Consider now the grammar G
S -> (S + S)
S -> (S * S)
S -> a
Is it ambiguous?
Answer: No because there are disambiguating parentheses and so no left or right recursion.
Can someone explain how the parentheses are disambiguating. I could understand if they were "[" and "(".
Appreciate the help
A grammar $G$ is non-amgibuous if every word in $L(G)$ has a unique parse tree. The simplest way to prove that your grammar non-ambiguous is to prove that $L(S + S),L(S * S),L(a)$ are all distinct (here $L(\alpha)$ is the set of all words that can be generated from the sentential expression $\alpha$); given this, an easy induction shows that $L(G)$ is non-ambiguous.

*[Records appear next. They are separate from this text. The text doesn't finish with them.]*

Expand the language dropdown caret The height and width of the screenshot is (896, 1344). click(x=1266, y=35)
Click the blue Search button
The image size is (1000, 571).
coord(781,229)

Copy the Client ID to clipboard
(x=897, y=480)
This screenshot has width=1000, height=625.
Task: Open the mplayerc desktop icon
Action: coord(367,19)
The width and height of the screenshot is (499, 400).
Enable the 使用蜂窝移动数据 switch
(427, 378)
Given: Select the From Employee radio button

It is clear that $L(S + S)$ and $L(S * S)$ are disjoint from $L(a)$. To prove that $L(S + S)$ and $L(S * S)$ themselves are disjoint, you can prove by induction that each word generated by $S$ is either $a$ or of the form $(w)$, where $w$ is a well-parenthesized expression (parenthesis close each other correctly), and this gives you a rule for identifying the first and the second $S$ in word generated by $L(S + S)$ and $L(S * S)$; the symbol in between determines whether the word belongs to $L(S + S)$ or to $L(S * S)$.